:: TEXT PROVIDED ::

Sexual dimorphism in the incidence of human cancers
Sex differences in the incidences of cancers become a critical issue in both cancer research and the development of precision medicine. However, details in these differences have not been well reported. We provide a comprehensive analysis of sexual dimorphism in human cancers.
We analyzed four sets of cancer incidence data from the SEER (USA, 1975–2015), from the Cancer Registry at Mayo Clinic (1970–2015), from Sweden (1970–2015), and from the World Cancer Report in 2012.
We found that all human cancers had statistically significant sexual dimorphism with male dominance in the United States and mostly significant in the Mayo Clinic, Sweden, and the world data, except for thyroid cancer, which is female-dominant.
Sexual dimorphism is a clear but mostly neglected phenotype for most human cancers regarding the clinical practice of cancer. We expect that our study will facilitate the mechanistic studies of sexual dimorphism in human cancers. We believe that fully addressing the mechanisms of sexual dimorphism in human cancers will greatly benefit current development of individualized precision medicine beginning from the sex-specific diagnosis, prognosis, and treatment.

:::
:: PROVIDED MATERIAL ::

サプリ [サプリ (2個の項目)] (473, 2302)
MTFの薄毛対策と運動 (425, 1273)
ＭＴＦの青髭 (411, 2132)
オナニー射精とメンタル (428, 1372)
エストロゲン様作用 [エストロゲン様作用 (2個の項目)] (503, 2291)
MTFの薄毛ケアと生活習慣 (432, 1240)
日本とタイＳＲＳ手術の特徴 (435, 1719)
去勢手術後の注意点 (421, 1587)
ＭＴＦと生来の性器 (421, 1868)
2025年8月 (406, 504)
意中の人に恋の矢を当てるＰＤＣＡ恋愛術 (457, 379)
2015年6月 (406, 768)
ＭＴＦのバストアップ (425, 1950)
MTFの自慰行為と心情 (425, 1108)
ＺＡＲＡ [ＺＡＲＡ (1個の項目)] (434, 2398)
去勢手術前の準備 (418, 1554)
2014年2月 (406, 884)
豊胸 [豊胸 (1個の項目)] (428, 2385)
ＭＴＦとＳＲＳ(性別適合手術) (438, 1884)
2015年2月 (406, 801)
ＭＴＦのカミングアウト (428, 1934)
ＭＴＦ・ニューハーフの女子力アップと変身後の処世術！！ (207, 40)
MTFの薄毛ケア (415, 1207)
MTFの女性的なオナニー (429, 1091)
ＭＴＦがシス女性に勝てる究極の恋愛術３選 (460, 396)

:::

» DIRECTIONS:
1 – Name the four cancer incidence data sets analyzed in the text on sexual dimorphism in cancer incidence, with the years each one covers.
2 – Render this sentence from the text on sexual dimorphism in cancer incidence into Spanish: "Sexual dimorphism is a clear but mostly neglected phenotype for most human cancers regarding the clinical practice of cancer."
3 – Resume the text on sexual dimorphism in cancer incidence, picking up after its final sentence.

» RESPONSES BY TASK:
1 –
- SEER (USA), 1975–2015
- Cancer Registry at Mayo Clinic, 1970–2015
- Sweden, 1970–2015
- World Cancer Report, 2012

2 – El dimorfismo sexual es un fenotipo claro pero mayormente ignorado en la mayoría de los cánceres humanos en lo que respecta a la práctica clínica del cáncer.

3 –
KeywordsSexual dimorphism Cancer incidence Human cancers
National Cancer Institute
Surveillance, Epidemiology, and End Results Program
Sex dimorphism is a critical phenotype of human cancers, however, the investigation of such important topic has been barely conducted, and most importantly, sex-specific clinical diagnosis and treatment of human cancers has been mostly overlooked. Sexual dimorphism of human cancers is also poorly understood with regards to etiology and prevention. Although hundreds of cancer epidemiological reports are published each year, these reports primarily focus on geographic locations of specific countries, regions, or worldwide, specific cancer types, and/or specific populations [1, 2, 3, 4, 5, 6, 7, 8, 9, 10, 11, 12, 13, 14, 15, 16, 17, 18, 19]. Cancer caused about one-fourth of the deaths in the United States each year  and is a major public health issues in the United States and worldwide. Multiple factors could contribute to sex dimorphism of human cancers, such as sex-specific genetic variations and mutations and sex-specific responses to carcinogens [21, 22, 23]. The important variable of sex has been greatly underestimated for its impact on cancer initiation and progression, and therefore its translational application has been barely conducted. To deliver a comprehensive study on the sexual dimorphism in each cancer type, we investigated the latest Surveillance, Epidemiology, and End Results Program (SEER) data (1975–2015) from the National Cancer Institute (NCI) in the USA, the Cancer Registry data at Mayo Clinic (1970–2015), the cancer incidence data of Sweden (1970–2015), and the World Cancer Report data in 2012 to address the significance of sexual dimorphism in each human cancer type or subtype. Our definition of sexual dimorphism in each cancer was based on the calculation of the significance of cancer incidence between men and women during the past 40 years (p values less than 0.05). Thus, we provide a comprehensive overview about sex differences in the cancer incidence worldwide, which will be critical for both basic cancer research and translational application, i.e., guiding the mechanistic studies of sex dimorphism in human cancers and developing sex-specific cancer precision medicine.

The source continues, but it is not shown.